After the 2010 election, Republicans got rid of Paygo and replaced it with something really pernicious, which is still in effect: what's known as Cutgo, which keeps the Paygo rule on entitlement spending but gets rid of the rule on tax cuts, which is what enabled the terrible Trump tax law seven years later. Greenstein adds,
Adding to its ideological tilt, it precludes using revenue-raising measures to pay for improvements in entitlements (such as Medicare and Medicaid). So, under CUTGO, House members are barred from eliminating costly, unintended, and regressive tax loopholes to help finance improvements in health care or other programs — but they’re not barred from making budget cuts that take food, health, or economic assistance away from people in need.
The most important thing for the House leadership to do today is to eliminate the Cutgo rule, and if Pelosi thinks the best way of doing that is to reinstitute Paygo, which served her, and the nation, very well last time she was Speaker:
Consider the Affordable Care Act (ACA), which was paid for. It not only brought health insurance to 20 million more Americans; its “pay-fors” were sound progressive policy on their own that both made the tax code more progressive and helped slow the rate of growth in health care costs that both government programs and consumers face. For example, the ACA raised Medicare taxes on the earned income of wealthy Americans and imposed a new Medicare surtax on their unearned income, including their capital gains and dividend income. Those two taxes generate about 80 percent of their revenues from households with annual incomes above $1 million. The ACA’s pay-fors, including these Medicare taxes, made the tax code fairer and more progressive, strengthened Medicare’s finances, and helped moderate health-care cost growth, all of which are solid progressive goals.
And there's no reason, Greenstein argues, why it shouldn't apply again:
A similar dynamic may occur in the new Congress, where a PAYGO rule could help broaden support for progressive legislation, including legislation that reduces inequality and makes health care more affordable. A number of new House Democrats from red or purple districts campaigned in part on fiscal responsibility. Such new House Democrats are likely to find it much harder to vote for major policy advances that progressives strongly support if those measures would add significantly to deficits and debt. They are likely to support major progressive legislation more readily if it’s financed. And there is no shortage of sound, progressive proposals that can serve as “offsets,” especially after years in which policymakers enacted a slew of regressive, inefficient tax cuts.

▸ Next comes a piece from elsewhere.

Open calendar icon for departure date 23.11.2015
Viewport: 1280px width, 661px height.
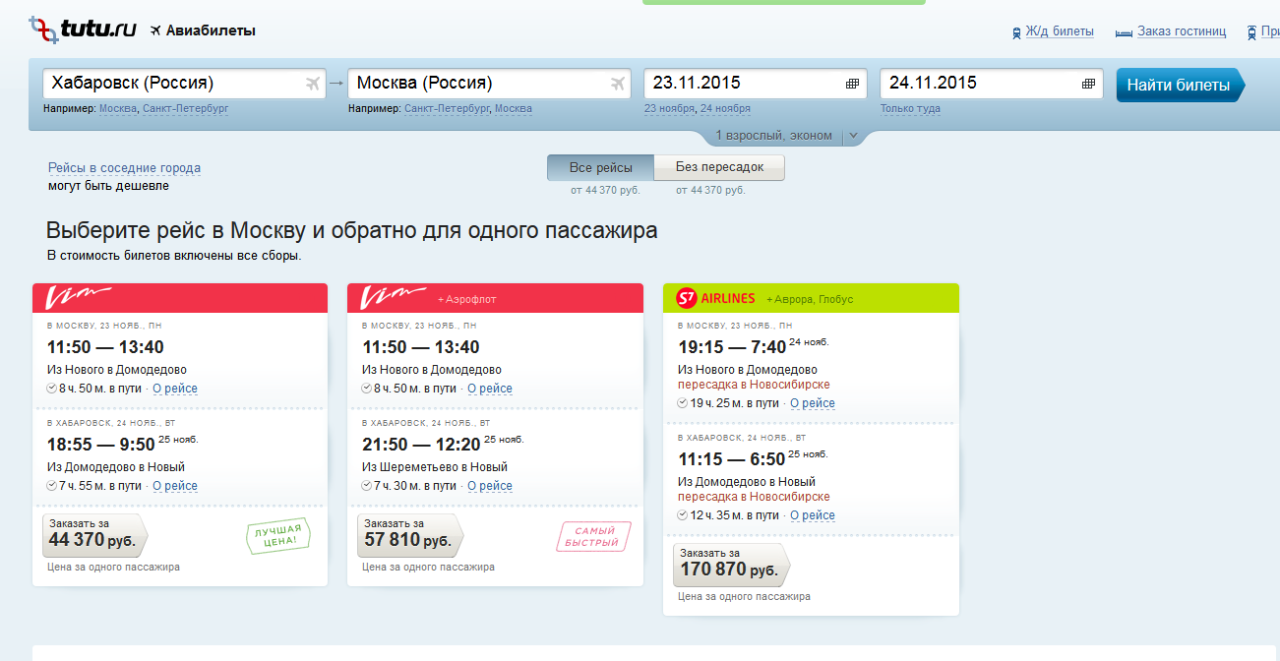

Some of this might even be enacted right now, because Trump could be persuaded that it's his idea, most importantly this:
For example, PhRMA, the drug companies’ trade group, is a political powerhouse in both parties and strongly opposes various drug-pricing reforms. But a House PAYGO rule would make tax increases, drug-pricing reforms, and other measures to contain costs and make health care more affordable more likely to pass, because those measures could finance program improvements in health care and other areas that many members strongly favor. Absent PAYGO-driven pressure, such progressive revenue-raising and drug-pricing reforms are more likely to languish.
Other stuff would have to wait until 2021—
Senator Elizabeth Warren, for example, recently introduced legislation to address the nation’s growing housing affordability crisis by making substantial public investments in affordable housing — and paying for them with progressive revenue-raising measures that would help reduce wealth inequality by ensuring that heirs of the nation’s richest families pay a more reasonable estate tax on their vast inheritances.
—but it would be well worth the wait.

Republican deficit hypocrisy has given a bad name to responsible budgeting, which Republicans haven't actually tried for the last 40 years, and I don't want to advocate anything like German-style austerity, but I'm convinced this narrowly-targeted rule has never done any harm, and may have done some real good which could, insh'Allah, continue in the future.

The rule package is going to pass in any case, and it's got some unambivalently good stuff—see this thread:
Please accept that Pelosi has a plan here, and it's for us.